Relishing the Horrors of Childhood

Maui Time | January 6, 2007
Guillermo del Toro Relishes the Horrors of Childhood

Pan's Labyrinth (Four Stars)

By Cole Smithey (648 words)

In discussing the leftist political themes of his films “The Devil’s Backbone” and “Pan’s Labyrinth,” gothic horror maestro Guillermo del Toro responds by condemning what is considered “normal” because, “normal creates inadequacy immediately.” The transplanted director from Mexico embraces abnormality and moral ambiguity in “Pan’s Labyrinth,” a film he wrote and directed as a deeply personal treatise on the defense mechanisms of a child dealing with war and death. It is a surreal and dark fairytale about resistance and sacrifice from the point of view of a resourceful young child.

Ofelia (played with immeasurable grace by Ivana Baquero) is uprooted with her ailing pregnant mother Carmen (Ariadna Gil) during Franco's 1944 postwar Spain to go live with Ofelia’s stepfather Captain Vidal (Sergi Lopez) of Spain’s Civil Guard. Mother and daughter arrive at an abandoned rural mill that Vidal has converted into a military headquarters to oppose the local “maquis” freedom fighters. Ofelia momentarily escapes the farm’s oppressive ambience while exploring an old garden labyrinth where she meets a peculiar faun (Doug Jones) who takes over as mentor and assigns Ofelia three tasks to prove her royalty as a princess. Ofelia's dark fantasies of fairies and monsters are matched by the savage hostilities incited by Captain Vidal’s obsessive reign of power. The once hideous but friendly faun gradually becomes beautiful as Ofelia fulfills his commands of obtaining a key from a repulsive toad, visiting a pale monster with eyeballs in the palms of his hands at a banquet from which she must not eat, and releasing the blood of an innocent.

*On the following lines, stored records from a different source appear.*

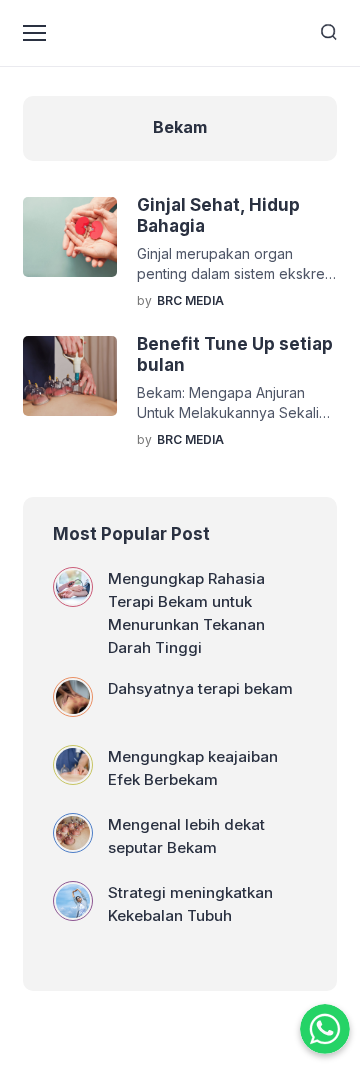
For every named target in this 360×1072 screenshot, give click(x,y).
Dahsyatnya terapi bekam (200, 688)
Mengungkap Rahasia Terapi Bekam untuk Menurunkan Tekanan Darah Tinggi (186, 613)
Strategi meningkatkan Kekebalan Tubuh (190, 904)
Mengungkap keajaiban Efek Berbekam (193, 768)
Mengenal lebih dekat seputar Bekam (186, 836)
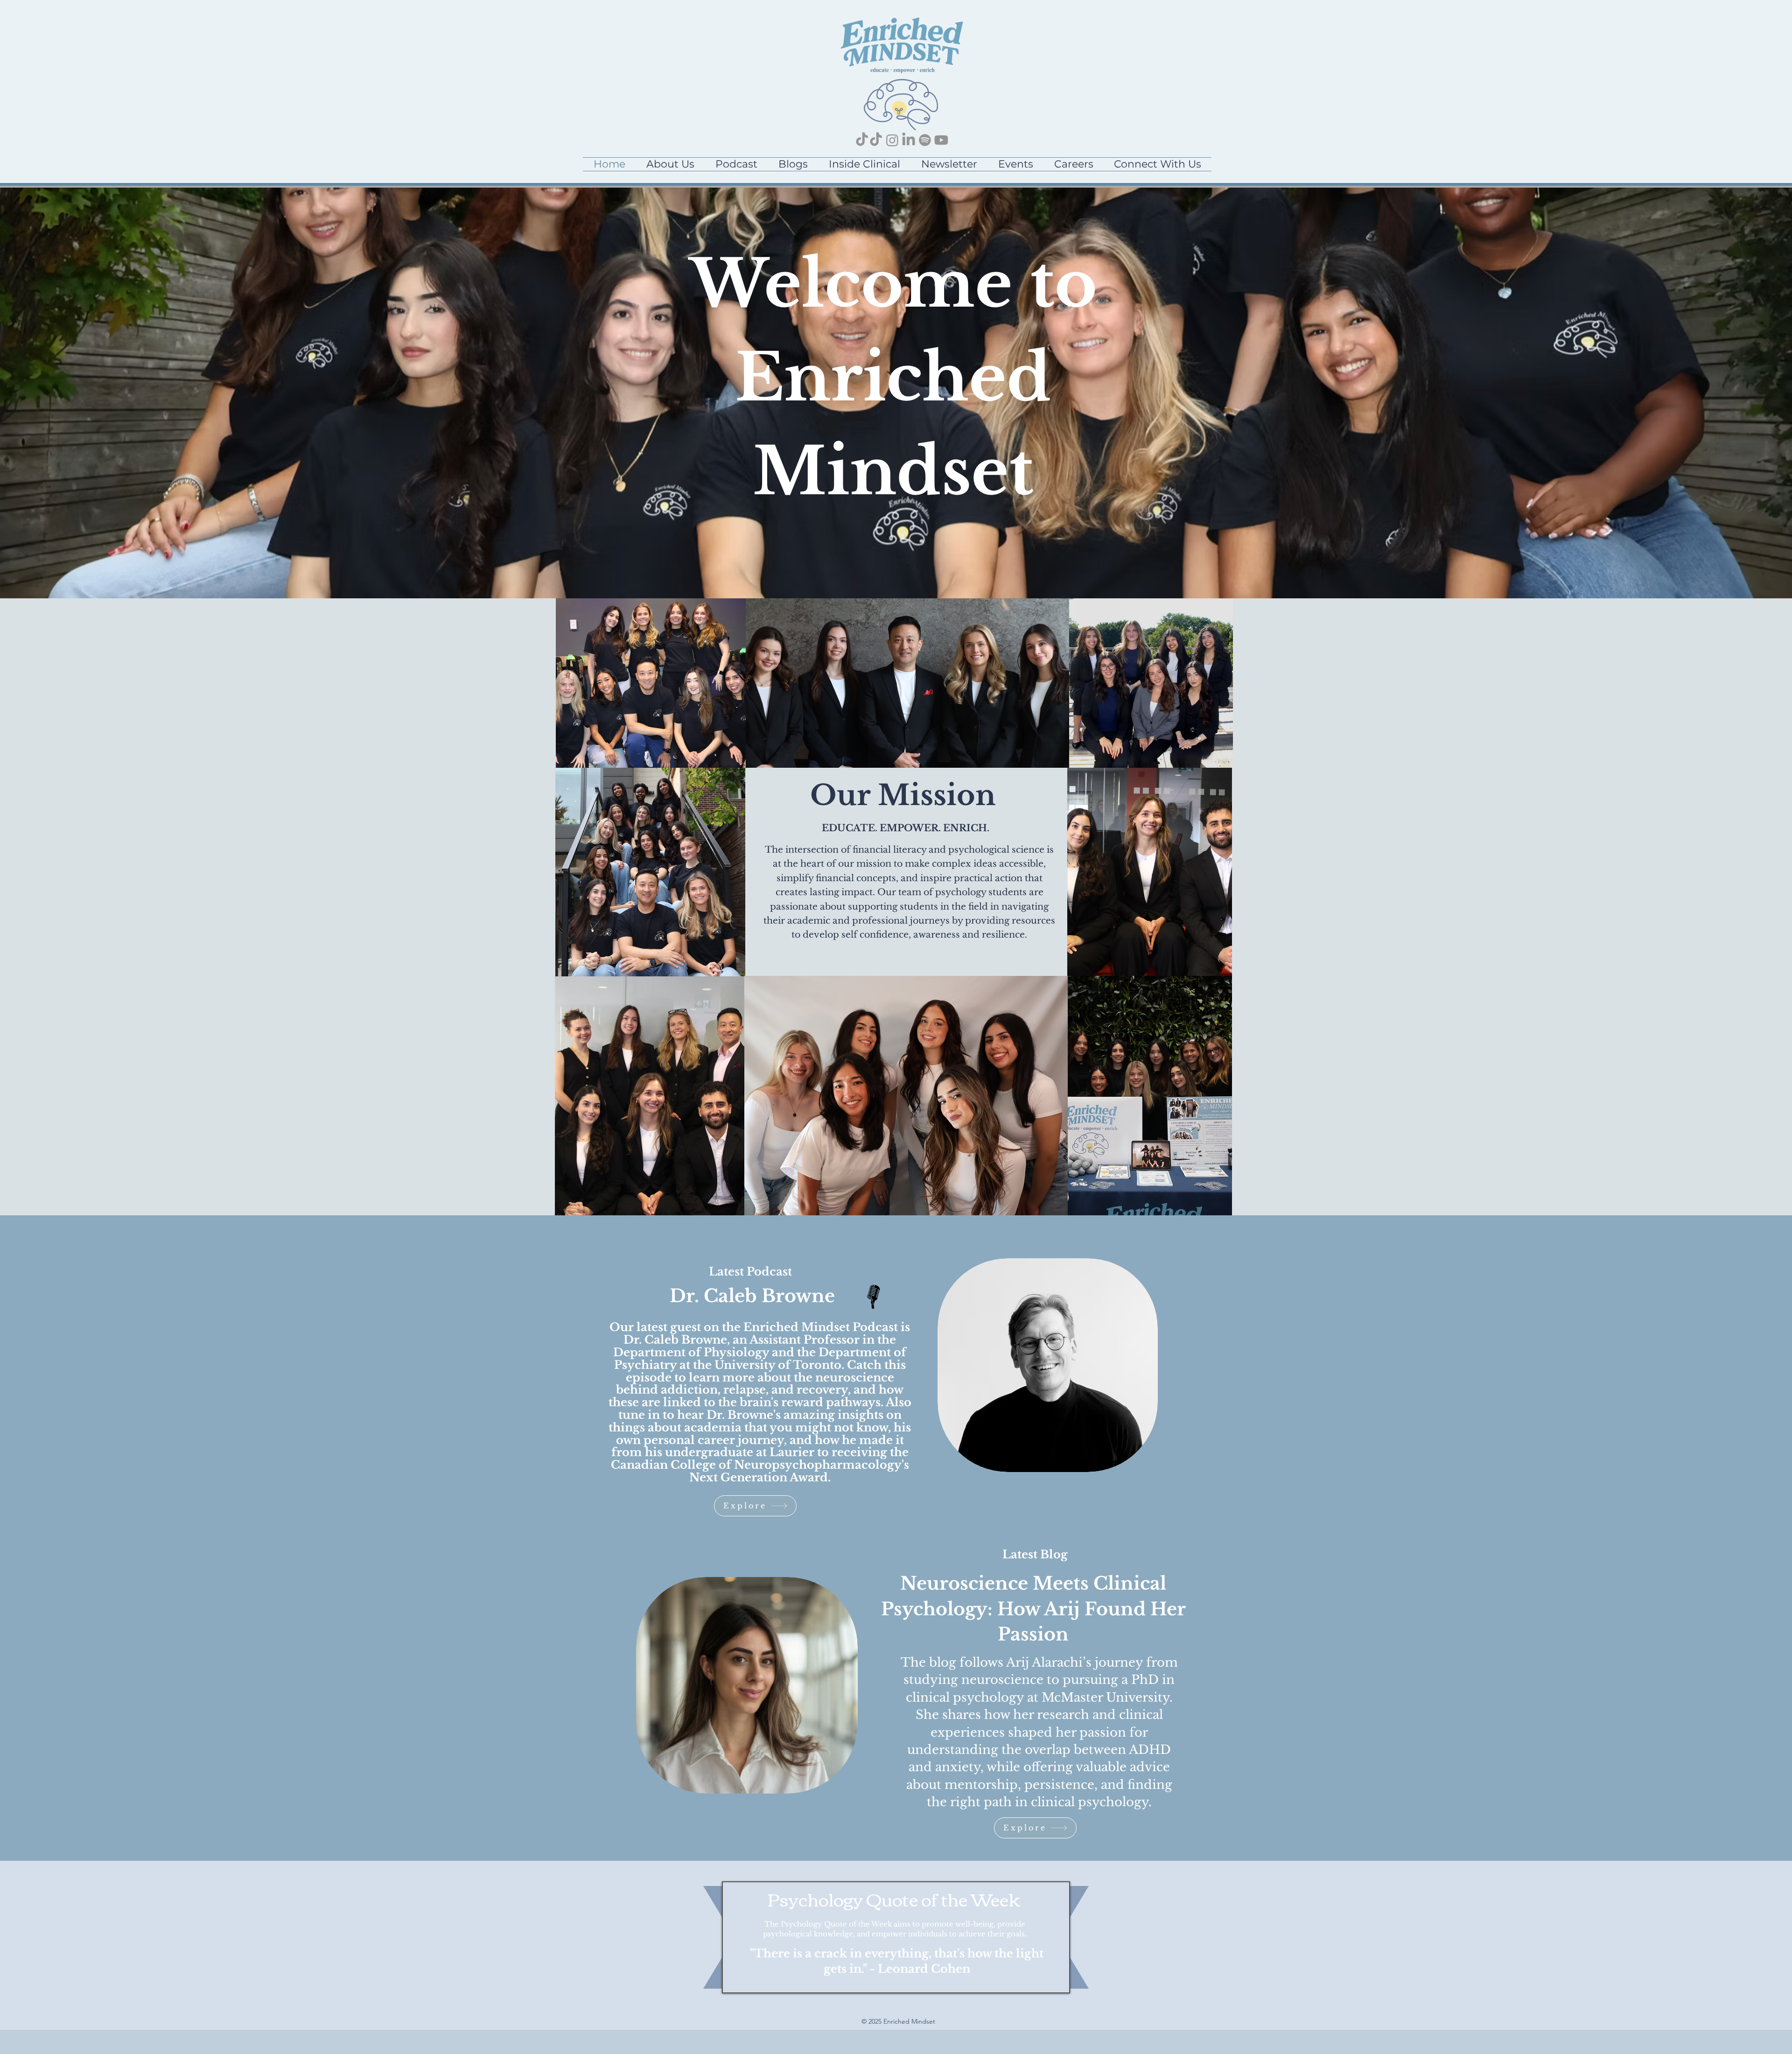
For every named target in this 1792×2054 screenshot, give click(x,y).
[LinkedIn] (909, 140)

In Cannes, after the film’s premiere del Toro said, “In this movie, I think the fascist is more terrifying than any of the creatures Ofelia encounters in her fantasy. I feel that the more humanist point of view is the one that I like. I love “Beauty and the Beast” by Jean Cocteau. I love “Frankenstein” by James Whale. I like “Night of the Hunter.”

“Pan’s Labyrinth” is set at the end of World War II when the Spanish resistance still had a fighting chance against Franco’s regime if allied support arrived. The movie works intriguingly opposite Steven Soderbergh’s currently running “The Good German” as a phasmagorical reflection of an underground reality seething beneath the scorched and bloody soldier-inhabited earth above.

Guillermo del Toro is a bold creator of modern fairytales in the tradition of the Grimm brothers mixed with a healthy spice of Greek mythology. In planning his films, the director draws colorful and exact drawings of the creatures he will bring to life, such as the mandrake root that Ofelia places in a bowl of milk and water beneath her mother’s bed to cure her sickness and to protect her unborn child. As del Toro points out, “There is a mythology that you can grow a baby out of a mandrake.” Mandrake is another name for ginseng, but del Toro proposes that the plant was traditionally born under the gallows at the feet of hanging victims that spasamed as they died. “You had to look for it under a full moon with a black dog, and wear protection on your ears because when the dog digs for it, the mandrake screams and the dog dies. And if you don’t have protection, you die.” The childhood desperation that permeates his dramatic sensibility is elevated by del Toro’s sincere devotion to imaginary belief systems rooted in cycles of nature.

Del Toro says, “Pan’s Labyrinth” is an adult movie about being a kid. “My favorite kid movies are “The 400 Blows,” or “Au revoir, les enfants” by Louis Malle or “The Tin Drum.” None of these are movies that I would play along with “Chicken Little” for my daughters, but they are movies, nevertheless, about childhood.”